老人の声には力があった。それは有史以来、人が抗えた例のない権能を持った声。神の告言葉。
不味い、と男は再び胸中で繰り返した。老人――陛下は悲しみ、そしてお怒りであられる。なにより不味いのは、陛下の抱いた怒りの矛先が、陛下自身に向けられているということだった。
「第五次までで、判明しているだけでも被害者の数は四桁以上。第三次に至っては、帝国陸軍までもが加担している、と」
何故、自分はまとめた報告書を机の上に放置してしまったのだろう――陛下が読み上げている書類束を恨めし気に見つめ、男は過去のうかつさを悔やんだ。
冬木の聖杯戦争。"西洋の連中"がこの国に持ち込んだ中でも最大規模の魔術儀式。
読み上げられた通り、あの聖杯戦争では多くの犠牲者が出ている。
では何故、国の退魔機関である陵墓課が動かなかったのかと言えば、その犠牲が目を瞑れる範囲内で収まっているからだ――収まっていなかった場合、実際に対処できたかどうかは別として。
魔術協会、聖堂教会という二大組織が監督役を務めている以上、下手に触れば藪をつつくことになりかねない。
管理者の遠坂家は200年前からこの地を上手く治めている。西洋の術を使う――使うようになった家だが、その点ではこの国寄りの存在だと言えた。
おまけに第三次では陸軍の暴走があり……とまあ、そういった様々な理由が重なり、結果として冬木の聖杯戦争はこの国にとってもアンタッチャブルとされていたのだ。
この場合のアンタッチャブルとは、つまるところ陛下の耳に入れてはならない、ということである。何しろ、陛下は犠牲に目を瞑れない。

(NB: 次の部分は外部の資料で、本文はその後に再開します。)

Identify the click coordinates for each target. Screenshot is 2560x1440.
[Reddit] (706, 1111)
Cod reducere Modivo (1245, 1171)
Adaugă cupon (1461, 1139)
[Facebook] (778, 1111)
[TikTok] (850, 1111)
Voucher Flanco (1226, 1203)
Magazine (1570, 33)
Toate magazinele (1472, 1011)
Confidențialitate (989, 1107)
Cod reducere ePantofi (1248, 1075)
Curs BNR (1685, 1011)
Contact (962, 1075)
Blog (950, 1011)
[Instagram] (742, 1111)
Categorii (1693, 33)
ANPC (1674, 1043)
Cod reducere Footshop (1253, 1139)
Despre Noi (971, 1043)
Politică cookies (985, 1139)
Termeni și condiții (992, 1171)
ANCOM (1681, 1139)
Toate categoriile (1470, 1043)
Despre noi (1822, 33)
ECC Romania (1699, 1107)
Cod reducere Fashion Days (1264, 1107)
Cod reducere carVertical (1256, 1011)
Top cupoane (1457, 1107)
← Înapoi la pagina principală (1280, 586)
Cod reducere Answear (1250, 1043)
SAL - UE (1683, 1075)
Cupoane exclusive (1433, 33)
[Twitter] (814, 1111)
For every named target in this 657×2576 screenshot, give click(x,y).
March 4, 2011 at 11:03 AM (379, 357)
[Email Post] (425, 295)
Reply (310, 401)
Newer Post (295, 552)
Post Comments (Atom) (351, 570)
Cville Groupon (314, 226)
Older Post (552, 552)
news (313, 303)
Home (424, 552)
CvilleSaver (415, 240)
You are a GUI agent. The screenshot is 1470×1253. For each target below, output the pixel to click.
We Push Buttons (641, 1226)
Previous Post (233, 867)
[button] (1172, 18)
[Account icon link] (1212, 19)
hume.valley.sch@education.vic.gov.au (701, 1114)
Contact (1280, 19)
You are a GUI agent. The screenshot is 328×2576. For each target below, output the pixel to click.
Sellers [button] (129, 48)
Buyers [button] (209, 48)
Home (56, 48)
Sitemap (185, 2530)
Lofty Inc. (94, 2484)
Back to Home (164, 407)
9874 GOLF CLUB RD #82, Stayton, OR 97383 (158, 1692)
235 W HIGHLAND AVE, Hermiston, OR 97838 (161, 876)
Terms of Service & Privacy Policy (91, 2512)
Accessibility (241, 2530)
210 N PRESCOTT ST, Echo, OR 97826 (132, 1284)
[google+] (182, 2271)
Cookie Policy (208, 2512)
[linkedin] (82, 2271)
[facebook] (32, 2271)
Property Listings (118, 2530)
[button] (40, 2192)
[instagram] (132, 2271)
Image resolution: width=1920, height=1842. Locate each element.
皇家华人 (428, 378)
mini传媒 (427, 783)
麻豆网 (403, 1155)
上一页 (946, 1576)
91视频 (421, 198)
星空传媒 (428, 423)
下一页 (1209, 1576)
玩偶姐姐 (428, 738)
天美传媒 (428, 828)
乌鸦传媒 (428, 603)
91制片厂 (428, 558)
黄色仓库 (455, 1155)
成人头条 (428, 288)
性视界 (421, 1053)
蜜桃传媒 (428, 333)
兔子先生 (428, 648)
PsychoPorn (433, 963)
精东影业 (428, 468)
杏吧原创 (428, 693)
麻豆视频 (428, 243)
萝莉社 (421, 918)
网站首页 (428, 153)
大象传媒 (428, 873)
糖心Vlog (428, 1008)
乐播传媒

堪え性がない、という意味ではない。それは法則だった。終戦の折、彼の大国と結んだ盟約により外に向けて振るわれることを禁じられた陛下の力は、その法則の下に根付いている。
陛下が聖杯戦争のことを知れば、"慰問"に向かわれることは想像に難くない。
そして、いまやそれを止めることが出来る者は誰もいないのだった。